Sırbistan’ın Kosova sınırına askeri yığınak yapması Balkanlarda gerilimi bir kez daha arttırdı. Rusya’nın Ukrayna’da çatışma devam ederken, Ukrayna’da gerilimin benzerini siyasi olarak bu bölgede çıkardığına dikkat çeken Uluslararası İlişkiler uzmanı Prof. Cemalettin Taşkıran, “ Kosova’da son günlerde yaşananlara Ukrayna’da olanların siyasi içerikli biçimi diyebiliriz. ABD Balkanlarda nüfuz olarak etkinliğini arttırınca Rusya tam tersine etkinliğini kaybetti. Şimdi ise Sırbistan üzerinden Kosova’nın bazı bölgelerine yönelik hamleler yaparak siyasi gerilimi arttırıyor. Rusya, Sırbistan üzerinden Balkanlarda etkinliğini arttırmak istiyor. Elbette dünyada yaşanan rekabetin bir parçası da bu denebilir. Rusya Ukrayna’da istediği sonucu alamayınca bu tür bir atak yaptı. Karadeniz’de etkinliğini de kaybetmek istemiyor” dedi.
Sırbistan’ın son günlerde Kosova sınırına asker ve mühimmat kaydırmasının Balkanlarda Rusya’nın gerilimi arttırma politikasının bir boyutu olarak görülmesinin yanlış olmayacağını kaydeden Taşkıran, şunları belirtti: “ Rusya, ABD’nin Balkanlarda nüfuzunu artırmasının ardından etkinliğini eskisi gibi kuramayacak noktaya geldi. Ancak son dönemde Rusya tekrar eski etkinliğini kurmayı hedefliyor. Bu uzun soluklu bir politika ancak Rusya şu anda Sırbistan üzerinden Balkanlar’da etkinliğini arttırmak istiyor. Sırbistan, Kosova’nın bazı kısımlarında hak iddia ediyor. Bu nedenle sınıra asker ve mühimmat kaydırma yoluna gitti. Bunun sonucunda elbette belli bir gerilim noktasına gelindi. Burada Rusya, Balkanlarda gerilimi arttırma politikasını Sırbistan üzerinden devreye alıyor büyük tabloya bakıldığında. Tekrar eski gücünü kazanmak için Sırbistan üzerinden hamleler yapıyor. Kosova’da içinden geçtiğimiz süreçte yaşananların anlamını bu şekilde görebiliriz.”

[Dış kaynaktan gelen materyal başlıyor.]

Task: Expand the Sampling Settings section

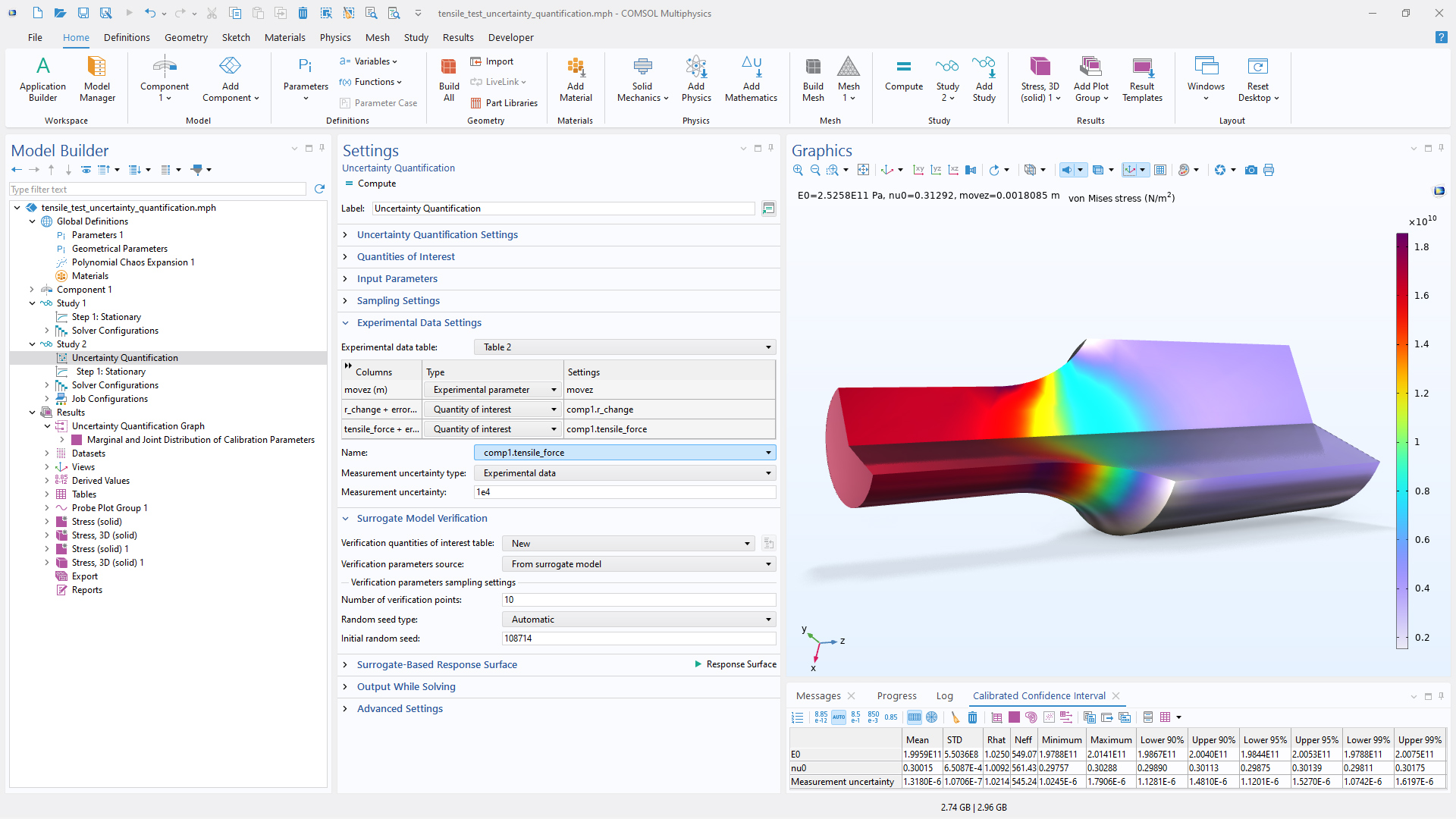Action: coord(398,301)
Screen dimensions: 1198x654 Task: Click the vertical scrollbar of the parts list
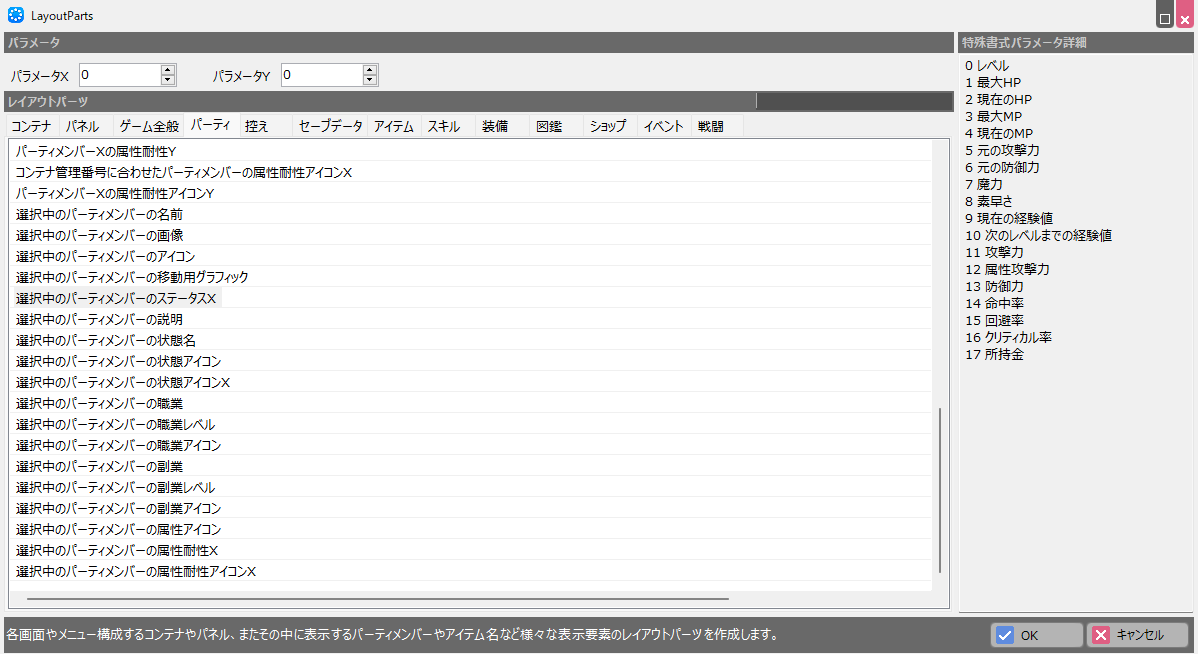[x=939, y=490]
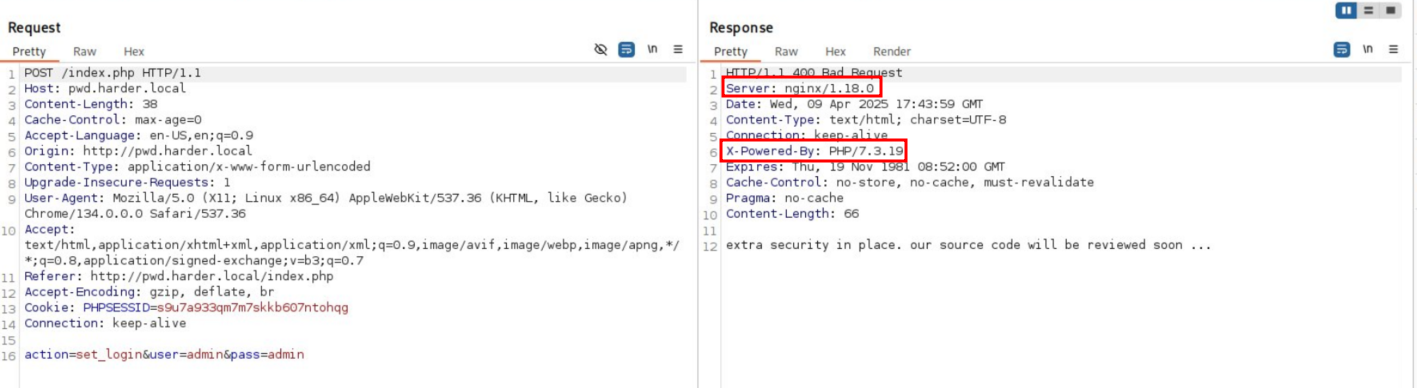Click the highlighted Server nginx header line
The height and width of the screenshot is (388, 1417).
click(x=802, y=89)
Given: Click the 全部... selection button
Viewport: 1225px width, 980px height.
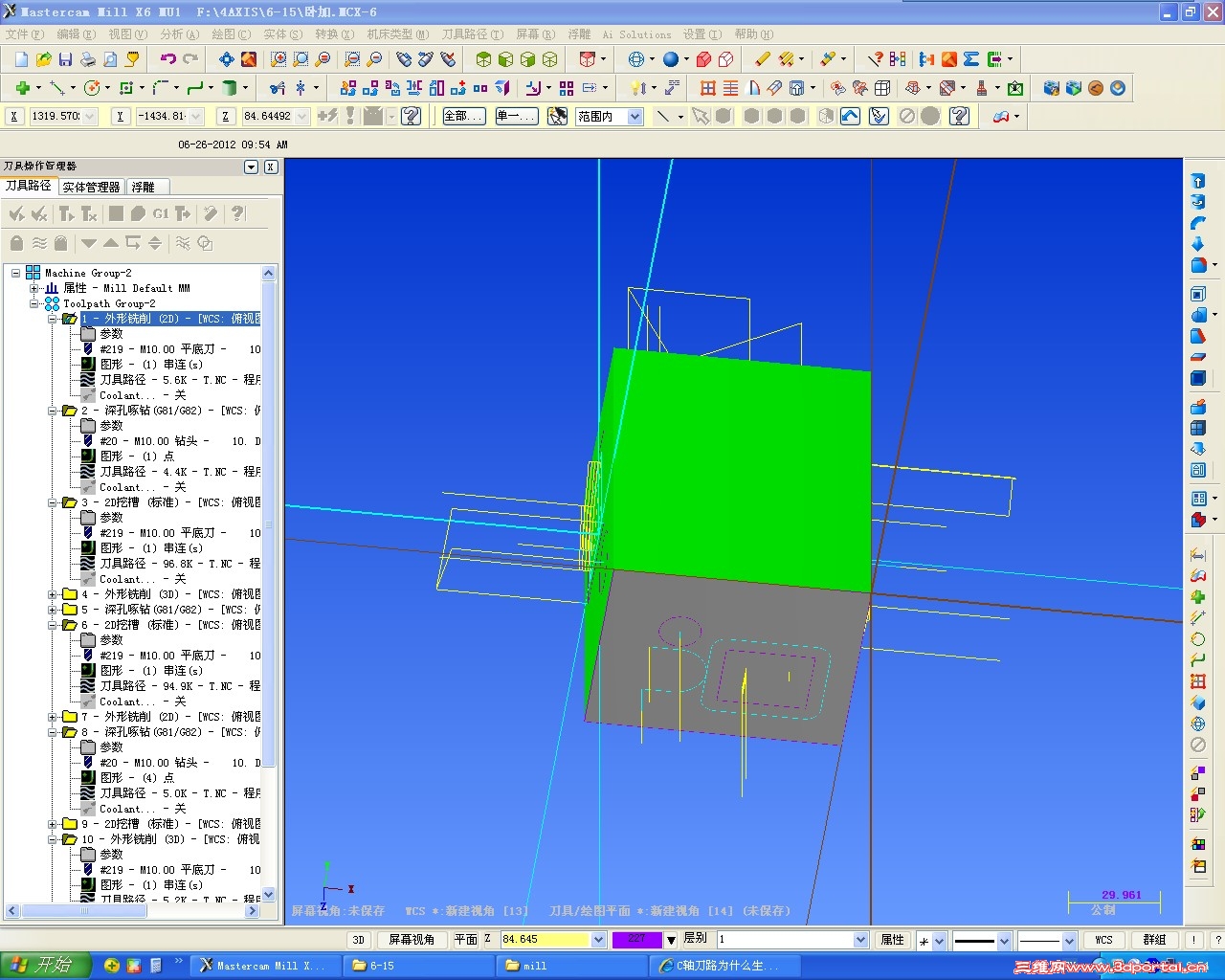Looking at the screenshot, I should [462, 117].
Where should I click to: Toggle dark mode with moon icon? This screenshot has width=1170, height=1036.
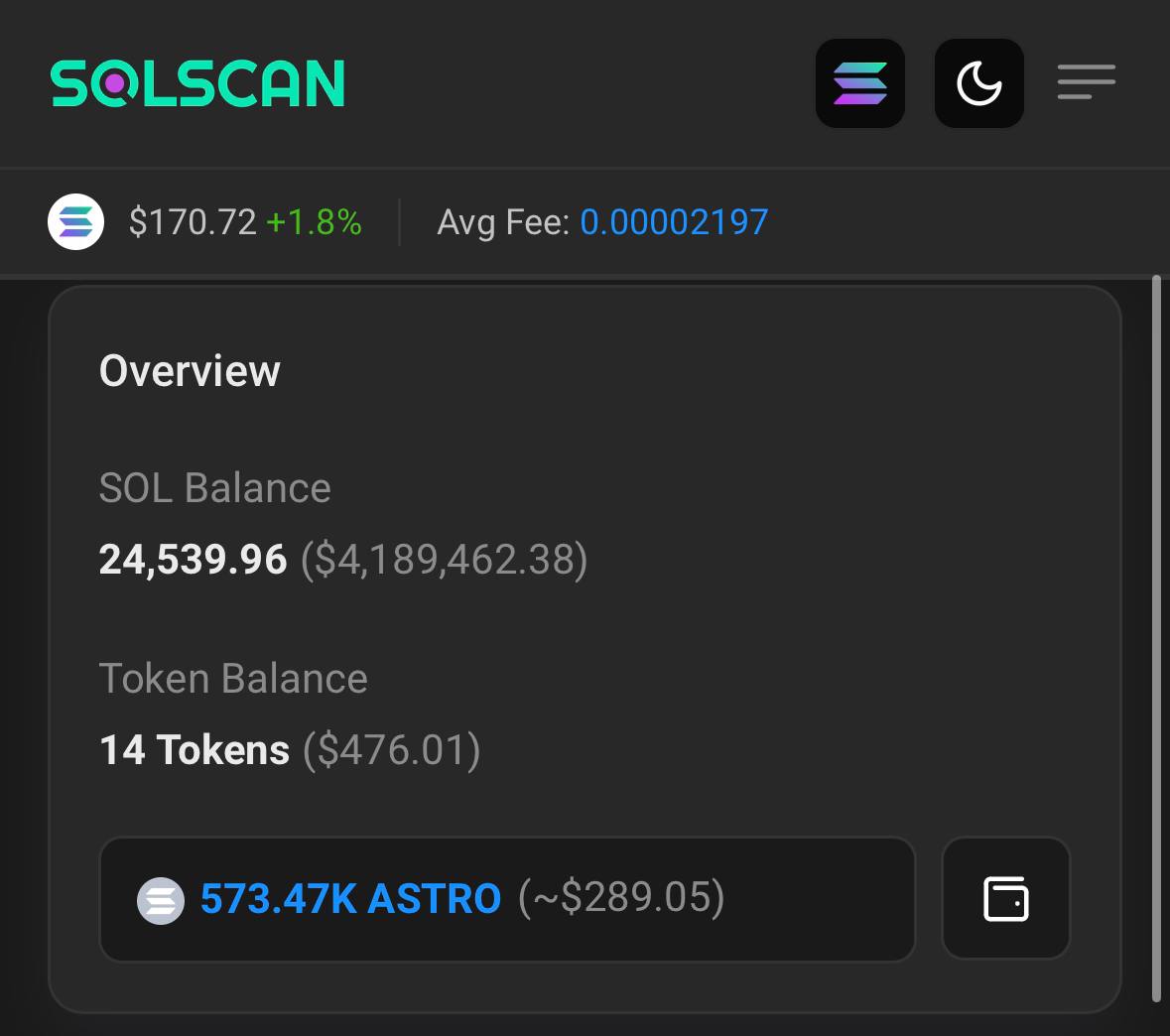(x=979, y=82)
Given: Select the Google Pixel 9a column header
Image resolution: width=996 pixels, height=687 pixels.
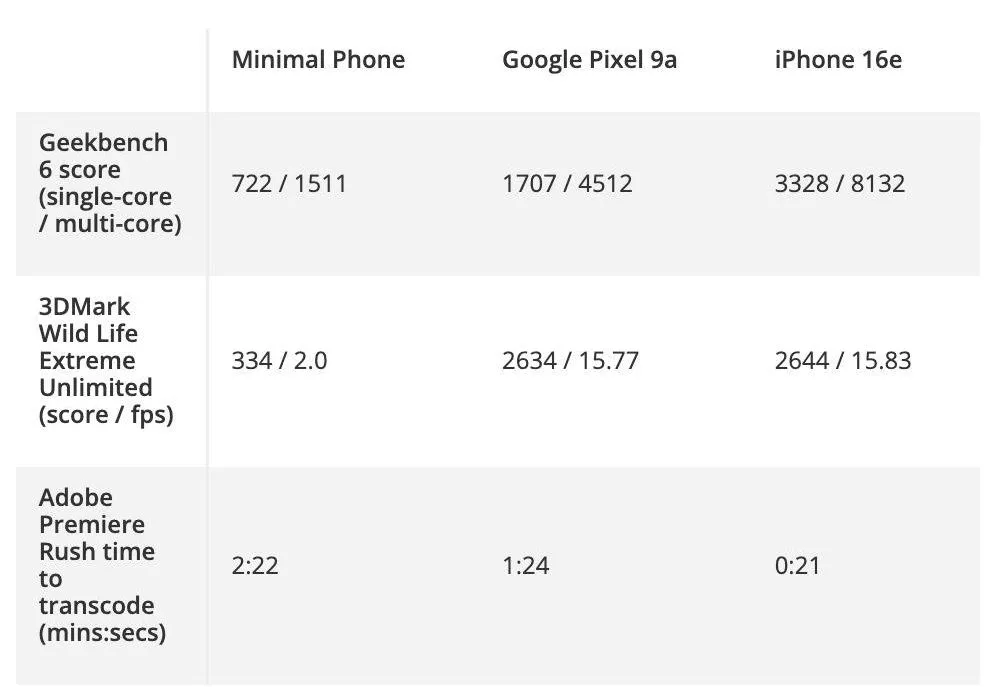Looking at the screenshot, I should point(589,60).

Rusya’nın Ukrayna’da beklentilerini tam olarak karşılayamadığını ifade eden Taşkıran, “ Rusya, Ukrayna’da giriştiği mücadeleden tam olarak istediğini almış görünmüyor. Ukrayna’da verilen güç mücadelesinde mevcut tabloda güç kaybetti diyebiliriz. Bu tablonun değişebilmesi için bazı faktörlerin de değişmesi gerekiyor. Rusya’nın tam olarak kaybettiğini söyleyemeyiz ama yıprandığı ortada. Batılı güçler Ukrayna’ya destek verdikleri müddetçe bu yıpranma süreci devam eder. Bu biraz da batının Ukrayna konusundaki samimiyetine bağlı olacaktır. Ukrayna’da çatışmaların sürmesi batı açısından iki noktada avantaj sağlıyor diyebiliriz. Birincisi elbette Rusya’nın kaybetmese dahi bu süreçte yıpranması. İkincisi de elbette ticaret boyutu var. Batılı bazı şirketler bu noktada silah satışları gerçekleştiriyor. Bu da ayrıca batının istediği bir durum. Bu iki noktada Ukrayna’daki durumun geleceği batının samimiyeti ve duruşuna bağlı” diye konuştu.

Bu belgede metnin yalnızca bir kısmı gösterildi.